Published 8 February 2017 by Emily Bancroft
Will you have to pay a lot of your Housing Benefit?
Tenants in social or council housing who receive Housing Benefit can lose out on some of this money due to the so-called bedroom tax. The bedroom tax or ‘spare room subsidy’ means that if you’ve got an extra room in your property, you’ll have some of your Housing Benefit cut.
But how much is the bedroom tax per extra bedroom in your house? And who won’t have to worry about the bedroom tax? We’ll take you through everything you’ll need to know.
How much bedroom tax will you pay?
If you have extra rooms in your council or social housing property, the bedroom tax will affect you.
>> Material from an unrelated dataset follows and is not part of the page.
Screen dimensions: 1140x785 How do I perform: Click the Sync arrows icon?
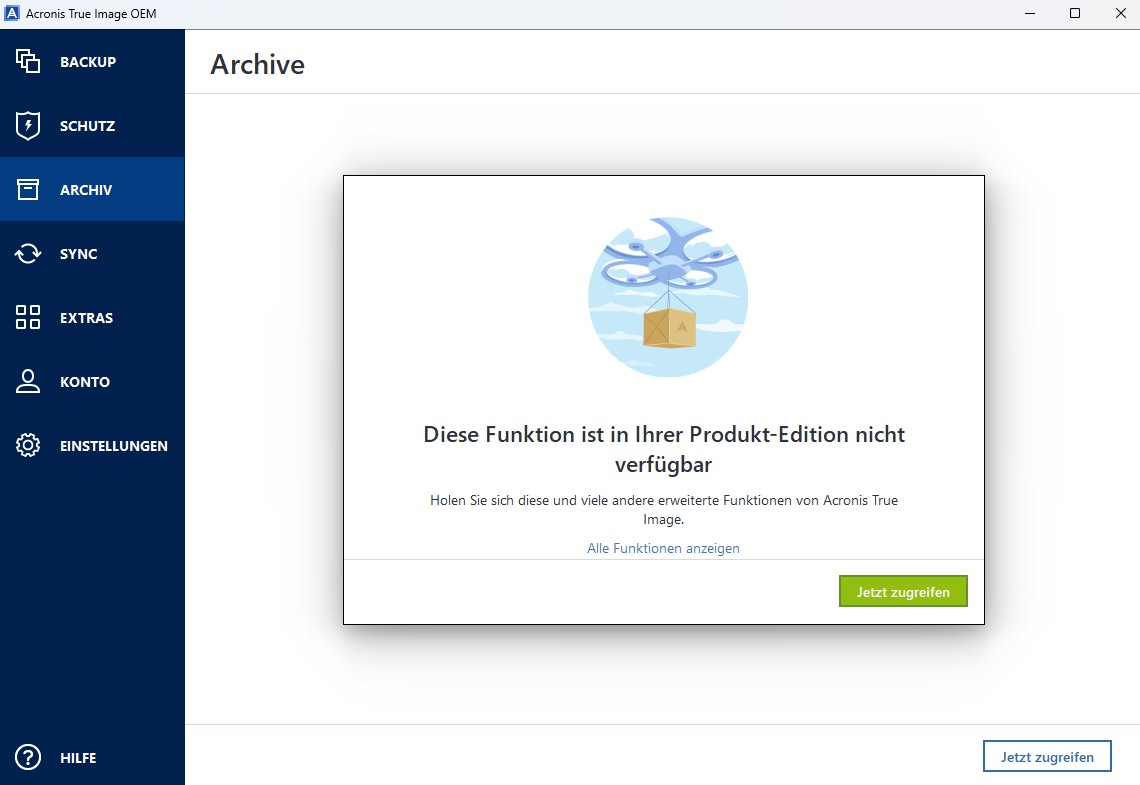pos(28,254)
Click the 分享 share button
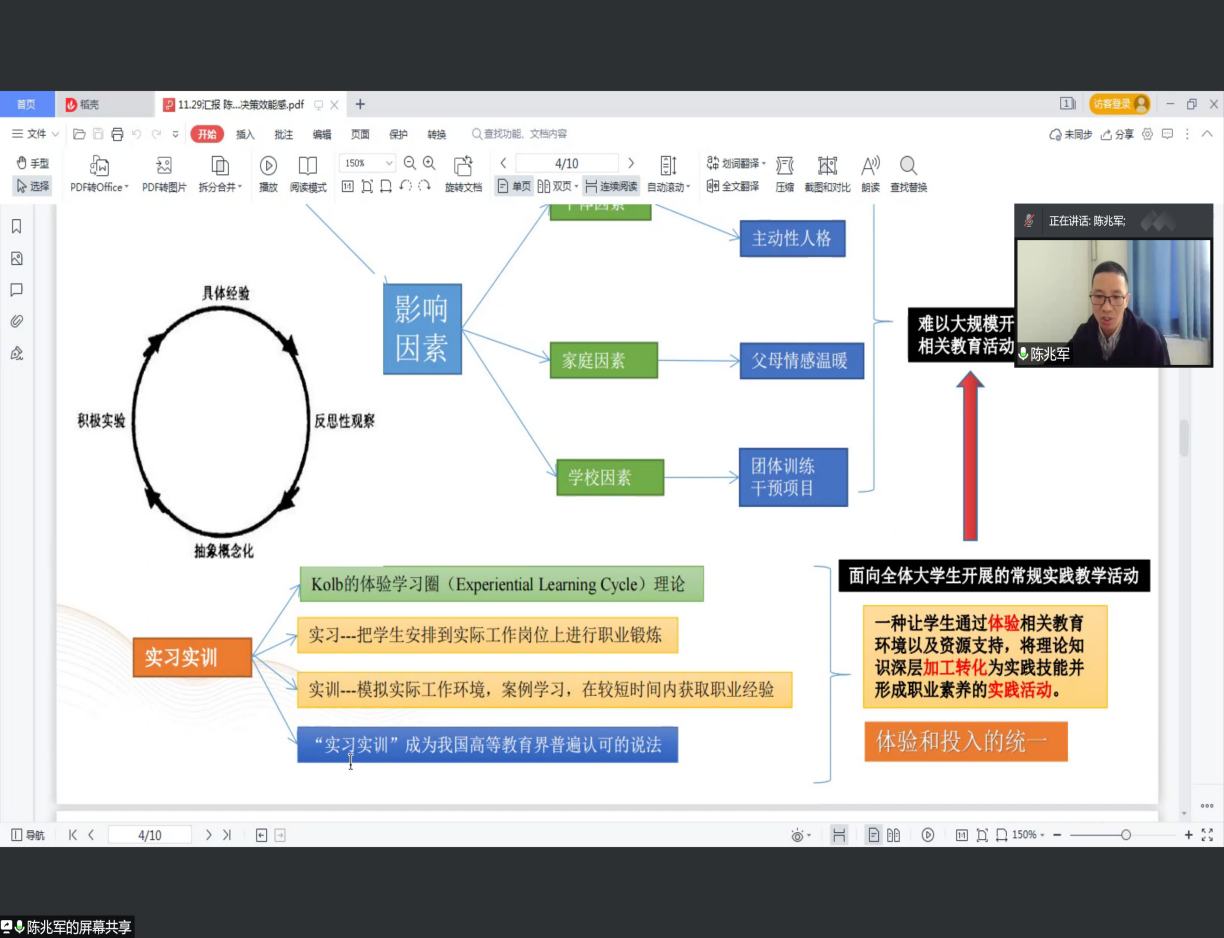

This isn’t actually a tax – it just means that you won’t get as much Housing Benefit based on how many rooms you have and how many people are living in the property.
For one ‘spare’ bedroom, you’ll lose 14% of the ‘eligible rent’ from your Housing Benefit. You’ll lose 25% of the eligible rent if you have two or more spare bedrooms in your property. You’ll then have to make up the extra part of your rent yourself.
Your eligible rent is the amount of rent you pay in total including any service charges. For example, if your rent is £100 a week but your Housing Benefit currently covers £50 of it and you pay the rest, your eligible rent is still £100. If you then have a spare bedroom – someone moves out or doesn’t need a room anymore – you’ll lose £14 of your Housing Benefit. And if you have two or more spare rooms, you’ll miss out on £25 from your benefits.
Shared or separate bedrooms
A spare bedroom isn’t just when there are more bedrooms in a property than people. Some people have to share bedrooms, while others can get their own room.
Here’s who has to share a room to avoid the bedroom tax:
• an adult couple,
• two children under 16 of the same gender, and
• two children under 10 no matter what gender they are.
And here’s who can get their own room without having to share:
• single adults aged 16 or over,
• a child that should share but shared bedrooms are already taken,
• disabled children who can’t share, and
• an overnight carer for you or your partner.
You can also have a spare bedroom for an approved foster carer between payments, students and members of the armed forces who are planning to come back home.
Who is exempt from the bedroom tax?
The bedroom tax doesn’t affect everyone who receives Housing Benefit – there are certain groups of people who won’t lose out if they’ve got a spare bedroom.
• anyone or their partner who have reached state pension age,
• anyone living in a shared ownership property,
• anyone who lives in a mobile home, caravan or a houseboat,
• anyone who lives in supported accommodation, or
• homeless people in temporary accommodation.